### What the task requires
Your answer should be only the lines below from the one with "02673 (16, 1527)" to the one with "最新消息 (207, 2441)", repeated exactly, ends included.

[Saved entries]
BEGIN

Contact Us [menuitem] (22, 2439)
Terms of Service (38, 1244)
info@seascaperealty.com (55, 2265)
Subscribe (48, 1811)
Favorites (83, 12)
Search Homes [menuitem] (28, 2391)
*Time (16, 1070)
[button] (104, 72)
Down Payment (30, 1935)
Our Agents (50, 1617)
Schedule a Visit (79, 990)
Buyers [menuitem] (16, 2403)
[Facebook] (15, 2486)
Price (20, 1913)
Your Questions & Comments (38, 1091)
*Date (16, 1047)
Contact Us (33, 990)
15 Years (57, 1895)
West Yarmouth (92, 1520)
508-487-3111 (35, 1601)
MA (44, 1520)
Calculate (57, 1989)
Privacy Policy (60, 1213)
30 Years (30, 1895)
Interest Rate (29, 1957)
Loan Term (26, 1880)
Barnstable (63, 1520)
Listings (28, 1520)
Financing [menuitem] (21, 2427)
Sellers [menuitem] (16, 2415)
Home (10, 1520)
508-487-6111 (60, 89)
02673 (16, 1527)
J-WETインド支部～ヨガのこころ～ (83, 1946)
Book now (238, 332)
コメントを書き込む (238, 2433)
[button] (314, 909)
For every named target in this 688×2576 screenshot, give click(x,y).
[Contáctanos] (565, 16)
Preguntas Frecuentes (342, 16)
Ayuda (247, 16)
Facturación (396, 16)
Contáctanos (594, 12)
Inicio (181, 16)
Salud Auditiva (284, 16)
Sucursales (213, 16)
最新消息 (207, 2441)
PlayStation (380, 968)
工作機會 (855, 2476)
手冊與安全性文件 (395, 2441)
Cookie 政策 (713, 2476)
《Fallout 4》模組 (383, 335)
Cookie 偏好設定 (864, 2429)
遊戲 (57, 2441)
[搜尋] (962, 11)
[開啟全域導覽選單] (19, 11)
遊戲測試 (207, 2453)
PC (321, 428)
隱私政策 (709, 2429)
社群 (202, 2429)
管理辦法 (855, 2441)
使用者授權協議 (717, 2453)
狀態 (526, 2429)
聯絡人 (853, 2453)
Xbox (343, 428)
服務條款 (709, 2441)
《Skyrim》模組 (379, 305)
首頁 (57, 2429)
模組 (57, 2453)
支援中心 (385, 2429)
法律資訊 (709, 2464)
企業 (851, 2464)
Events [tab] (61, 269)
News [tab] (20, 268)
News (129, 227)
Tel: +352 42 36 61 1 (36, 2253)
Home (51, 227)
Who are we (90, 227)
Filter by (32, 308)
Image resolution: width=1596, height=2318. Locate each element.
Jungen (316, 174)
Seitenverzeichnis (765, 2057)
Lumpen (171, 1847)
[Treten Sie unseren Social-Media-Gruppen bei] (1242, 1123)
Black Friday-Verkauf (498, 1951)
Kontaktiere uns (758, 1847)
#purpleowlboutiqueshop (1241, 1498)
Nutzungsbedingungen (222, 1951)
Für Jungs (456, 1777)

END

### Response to the exercise
02673 (16, 1527)
J-WETインド支部～ヨガのこころ～ (83, 1946)
Book now (238, 332)
コメントを書き込む (238, 2433)
[button] (314, 909)
For every named target in this 688×2576 screenshot, give click(x,y).
[Contáctanos] (565, 16)
Preguntas Frecuentes (342, 16)
Ayuda (247, 16)
Facturación (396, 16)
Contáctanos (594, 12)
Inicio (181, 16)
Salud Auditiva (284, 16)
Sucursales (213, 16)
最新消息 (207, 2441)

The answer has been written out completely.